The essence of any lawsuit seeking an injunction to enforce a non-competition agreement is breach of contract:  The company seeking to enforce the non-compete is claiming that the violating party breached the non-compete.  A defense often raised in these matters is that the company acted with "unclean hands," i.e., that the company breached the agreement too, so the non-compete should, likewise, be unenforceable.  In one recent case, this very argument was used with success in terms of the independent contractor relationship.

In the case, Joseph Figueroa had an independent contractor agreement (ICA) with Precision Surgical, Inc., a medical equipment supplier.  The agreement contained several restrictive covenants, including a non-compete agreement.  Figueroa worked under the ICA for several years and Precision required him to, among other things, devote all of his time to selling Precision's products, report to Precision on a daily basis, attend monthly meetings, wear the company's logo, and obtain permission from the company before giving quotes to certain prospects.  A dispute between them ensued and Figueroa left the company and filed suit to invalidate the non-compete.  Precision filed a counterclaim to enforce the non-compete seeking an injunction to prevent Figueroa from working for a competitor.

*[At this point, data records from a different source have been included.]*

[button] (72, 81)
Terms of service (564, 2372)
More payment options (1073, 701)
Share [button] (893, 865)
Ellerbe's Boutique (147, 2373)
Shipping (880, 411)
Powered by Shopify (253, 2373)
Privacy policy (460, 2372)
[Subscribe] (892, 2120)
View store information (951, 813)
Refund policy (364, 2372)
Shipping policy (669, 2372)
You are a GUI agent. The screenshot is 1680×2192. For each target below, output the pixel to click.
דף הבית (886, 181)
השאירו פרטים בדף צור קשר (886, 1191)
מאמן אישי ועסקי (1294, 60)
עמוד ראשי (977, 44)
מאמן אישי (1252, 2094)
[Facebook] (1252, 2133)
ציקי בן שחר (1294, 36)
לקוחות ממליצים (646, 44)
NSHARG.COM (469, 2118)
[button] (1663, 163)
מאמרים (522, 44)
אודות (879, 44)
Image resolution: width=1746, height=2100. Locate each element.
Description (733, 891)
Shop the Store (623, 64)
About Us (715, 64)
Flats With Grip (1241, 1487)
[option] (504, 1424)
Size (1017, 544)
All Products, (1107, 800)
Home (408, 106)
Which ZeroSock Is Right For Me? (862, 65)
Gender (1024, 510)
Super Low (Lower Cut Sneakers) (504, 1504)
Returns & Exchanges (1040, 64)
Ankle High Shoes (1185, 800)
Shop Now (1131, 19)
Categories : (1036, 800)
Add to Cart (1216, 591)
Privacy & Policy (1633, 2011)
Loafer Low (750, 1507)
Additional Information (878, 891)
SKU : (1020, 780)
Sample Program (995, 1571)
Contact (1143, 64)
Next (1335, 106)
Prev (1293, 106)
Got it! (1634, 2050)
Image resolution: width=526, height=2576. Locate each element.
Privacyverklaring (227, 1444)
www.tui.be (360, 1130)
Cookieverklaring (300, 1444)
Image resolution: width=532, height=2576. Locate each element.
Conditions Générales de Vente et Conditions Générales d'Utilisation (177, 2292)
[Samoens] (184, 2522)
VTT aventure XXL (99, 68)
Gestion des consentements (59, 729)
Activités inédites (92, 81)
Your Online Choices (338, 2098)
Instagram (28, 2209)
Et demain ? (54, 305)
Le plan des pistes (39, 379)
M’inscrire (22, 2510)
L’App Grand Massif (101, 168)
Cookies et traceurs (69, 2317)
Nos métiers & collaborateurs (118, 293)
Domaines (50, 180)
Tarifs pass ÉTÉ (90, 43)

Figueroa raised the "unclean hands" defense by claiming that Precision breached its agreement because the company had misclassified him as an independent contractor when he was really an employee.  Both the trial court and the U.S. Third Circuit Court of Appeals agreed and the company's request for an injunction was denied.

What this Means for You

While the court's decision to deny the injunction was based on more than just the fact that the company misclassified the independent contractor, it is very likely that the contractor/employee would have prevailed under this theory alone.  Accordingly, it is imperative that if you have Independent Contractor Agreements with restrictive covenants, such as non-competes, that the individuals working under those Agreements are properly classified as independent contractors and are not, in fact, employees.